Meningococcal disease has almost claimed the life of a 12-month-old girl in Timaru.
The baby had to be resuscitated at Timaru Hospital after being taken there by a concerned relative.
She was then sent to Auckland's Starship children's hospital.
Medical Officer of Health Daniel Williams confirmed she was seen by doctors on August 31, but could not comment further because of privacy issues.
Dr Williams said public health staff contacted around 30 of the girl's family and distributed preventative measures in the form of antibiotics.
The wider public was not made aware as Dr Williams was confident staff had followed up with everyone associated with the case.
The girl had group B meningococcal disease which was sporadic rather than occurring in clusters.
"It is a different strain to the recent cases," he said.
The Herald understands she has since been discharged from Starship and is no longer living in Timaru.
Dr Williams said three cases of meningococcal disease were reported in South Canterbury during August, after a long period of no notifications.
"[There were] two young men and the one-year-old. There is no apparent connection between the cases.
"Contacts of the cases have been given advice and close contacts were offered preventive antibiotics."
Many healthy people harbour the infective bacteria in their nose and throat, but in a few cases invasive disease develops as meningitis.

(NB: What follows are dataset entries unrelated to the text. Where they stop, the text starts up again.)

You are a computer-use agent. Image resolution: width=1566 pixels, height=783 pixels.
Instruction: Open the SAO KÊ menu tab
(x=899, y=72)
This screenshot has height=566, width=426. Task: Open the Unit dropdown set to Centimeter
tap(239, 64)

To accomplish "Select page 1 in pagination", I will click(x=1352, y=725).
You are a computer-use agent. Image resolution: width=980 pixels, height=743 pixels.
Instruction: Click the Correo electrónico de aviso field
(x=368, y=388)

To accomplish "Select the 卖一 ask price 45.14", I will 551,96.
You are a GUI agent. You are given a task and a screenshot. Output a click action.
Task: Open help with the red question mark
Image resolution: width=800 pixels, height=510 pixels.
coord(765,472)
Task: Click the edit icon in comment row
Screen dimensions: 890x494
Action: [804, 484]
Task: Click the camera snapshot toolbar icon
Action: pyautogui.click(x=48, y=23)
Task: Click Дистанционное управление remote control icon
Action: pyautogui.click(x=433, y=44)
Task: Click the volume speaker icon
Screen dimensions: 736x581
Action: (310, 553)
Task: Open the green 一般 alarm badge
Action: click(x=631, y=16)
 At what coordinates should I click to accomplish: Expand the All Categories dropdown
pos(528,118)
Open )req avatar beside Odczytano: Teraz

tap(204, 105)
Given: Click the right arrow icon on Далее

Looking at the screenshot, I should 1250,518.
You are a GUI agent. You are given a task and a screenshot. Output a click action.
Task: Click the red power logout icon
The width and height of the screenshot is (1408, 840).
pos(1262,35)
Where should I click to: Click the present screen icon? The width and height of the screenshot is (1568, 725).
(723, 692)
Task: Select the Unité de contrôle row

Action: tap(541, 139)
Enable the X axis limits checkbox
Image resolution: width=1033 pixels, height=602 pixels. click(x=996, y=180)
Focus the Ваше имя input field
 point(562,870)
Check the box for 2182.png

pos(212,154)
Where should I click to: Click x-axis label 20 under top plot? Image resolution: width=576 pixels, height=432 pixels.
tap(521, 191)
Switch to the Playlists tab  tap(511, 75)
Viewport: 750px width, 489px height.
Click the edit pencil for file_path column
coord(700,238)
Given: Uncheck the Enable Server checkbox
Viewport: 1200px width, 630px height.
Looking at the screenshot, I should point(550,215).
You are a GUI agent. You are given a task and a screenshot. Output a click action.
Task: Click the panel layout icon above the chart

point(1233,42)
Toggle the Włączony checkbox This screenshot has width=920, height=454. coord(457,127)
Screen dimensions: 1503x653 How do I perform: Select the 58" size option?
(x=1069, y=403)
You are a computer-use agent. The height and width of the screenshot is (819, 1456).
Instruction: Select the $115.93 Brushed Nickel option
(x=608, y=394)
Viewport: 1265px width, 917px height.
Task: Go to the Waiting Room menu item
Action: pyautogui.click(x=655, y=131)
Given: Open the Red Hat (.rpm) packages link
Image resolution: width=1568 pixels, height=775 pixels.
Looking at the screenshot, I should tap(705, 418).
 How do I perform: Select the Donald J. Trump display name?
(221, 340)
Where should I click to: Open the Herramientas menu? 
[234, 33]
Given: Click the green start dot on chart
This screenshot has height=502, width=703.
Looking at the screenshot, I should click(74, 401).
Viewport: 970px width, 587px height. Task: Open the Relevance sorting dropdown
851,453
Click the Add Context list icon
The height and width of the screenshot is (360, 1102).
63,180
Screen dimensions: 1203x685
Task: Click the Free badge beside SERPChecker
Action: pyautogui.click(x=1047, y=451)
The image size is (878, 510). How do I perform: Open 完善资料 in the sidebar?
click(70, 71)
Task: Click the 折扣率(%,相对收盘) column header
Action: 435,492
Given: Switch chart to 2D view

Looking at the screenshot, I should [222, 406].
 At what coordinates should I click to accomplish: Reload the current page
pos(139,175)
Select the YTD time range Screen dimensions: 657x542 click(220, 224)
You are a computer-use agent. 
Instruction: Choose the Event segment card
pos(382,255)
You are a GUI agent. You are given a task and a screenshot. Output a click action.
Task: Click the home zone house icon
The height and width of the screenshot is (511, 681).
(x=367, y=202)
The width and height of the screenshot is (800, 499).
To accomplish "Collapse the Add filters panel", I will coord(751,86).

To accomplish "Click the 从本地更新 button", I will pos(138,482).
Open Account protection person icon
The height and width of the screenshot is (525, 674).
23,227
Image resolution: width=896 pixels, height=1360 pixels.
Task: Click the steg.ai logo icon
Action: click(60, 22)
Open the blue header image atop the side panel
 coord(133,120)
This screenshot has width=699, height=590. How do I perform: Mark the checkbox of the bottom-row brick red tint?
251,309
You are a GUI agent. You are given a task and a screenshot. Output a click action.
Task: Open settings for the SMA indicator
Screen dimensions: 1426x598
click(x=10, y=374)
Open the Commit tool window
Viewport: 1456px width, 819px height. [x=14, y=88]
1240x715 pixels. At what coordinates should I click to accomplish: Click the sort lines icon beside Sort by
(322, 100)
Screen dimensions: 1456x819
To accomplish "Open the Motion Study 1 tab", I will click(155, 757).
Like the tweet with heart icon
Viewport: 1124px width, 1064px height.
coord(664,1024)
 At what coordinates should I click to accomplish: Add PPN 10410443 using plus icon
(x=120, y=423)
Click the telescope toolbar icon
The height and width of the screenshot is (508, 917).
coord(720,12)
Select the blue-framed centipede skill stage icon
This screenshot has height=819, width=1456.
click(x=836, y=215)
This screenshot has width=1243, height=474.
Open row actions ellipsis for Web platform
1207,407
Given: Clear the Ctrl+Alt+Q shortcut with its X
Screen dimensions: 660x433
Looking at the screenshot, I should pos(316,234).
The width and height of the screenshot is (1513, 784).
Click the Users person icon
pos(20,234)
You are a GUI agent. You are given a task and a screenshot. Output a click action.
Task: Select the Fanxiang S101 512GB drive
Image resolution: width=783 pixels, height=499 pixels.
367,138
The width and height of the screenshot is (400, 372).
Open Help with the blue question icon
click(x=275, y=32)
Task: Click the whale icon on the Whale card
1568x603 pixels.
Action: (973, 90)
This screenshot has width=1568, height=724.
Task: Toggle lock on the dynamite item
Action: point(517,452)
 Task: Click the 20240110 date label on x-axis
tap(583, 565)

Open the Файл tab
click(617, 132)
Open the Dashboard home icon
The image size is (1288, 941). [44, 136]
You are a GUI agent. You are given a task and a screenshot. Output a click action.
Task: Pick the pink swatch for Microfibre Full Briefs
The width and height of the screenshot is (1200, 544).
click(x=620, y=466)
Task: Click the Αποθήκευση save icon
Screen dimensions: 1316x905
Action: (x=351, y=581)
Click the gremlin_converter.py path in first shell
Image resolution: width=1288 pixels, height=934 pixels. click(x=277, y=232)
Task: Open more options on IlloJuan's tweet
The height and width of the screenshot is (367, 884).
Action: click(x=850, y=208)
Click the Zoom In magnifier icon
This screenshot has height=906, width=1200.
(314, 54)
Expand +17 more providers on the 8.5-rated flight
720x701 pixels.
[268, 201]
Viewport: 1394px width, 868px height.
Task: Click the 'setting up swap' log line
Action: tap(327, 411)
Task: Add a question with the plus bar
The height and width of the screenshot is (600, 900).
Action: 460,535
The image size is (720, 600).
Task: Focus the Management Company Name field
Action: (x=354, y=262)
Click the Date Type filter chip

The bacteria are spread by close personal contact.
Dr Williams said at first it can be hard to tell meningococcal disease from other feverish illnesses.
The illness may quickly get worse, sometimes in just a few hours, he said.
"People who suspect that they or someone in their household may have meningococcal disease should seek urgent medical attention.
"Urgent treatment with antibiotics is often life-saving."
A baby or child with meningitis may:
Have a fever
Be fretful, or crying with a high pitched moaning cry
Refuse drinks or feeds
Be difficult to rouse
Have a rash with pale and blotchy skin, or red to purple spots or bruises
Have a fever with sweating
Have a headache
Have joint pains, aching muscles, or a stiff neck
Be very sleepy, confused, delirious or unconscious
Dislike bright lights
Develop a rash of tiny red to purple spots or bruises
People who suspect that they or someone in their household may have meningococcal disease should seek urgent medical attention.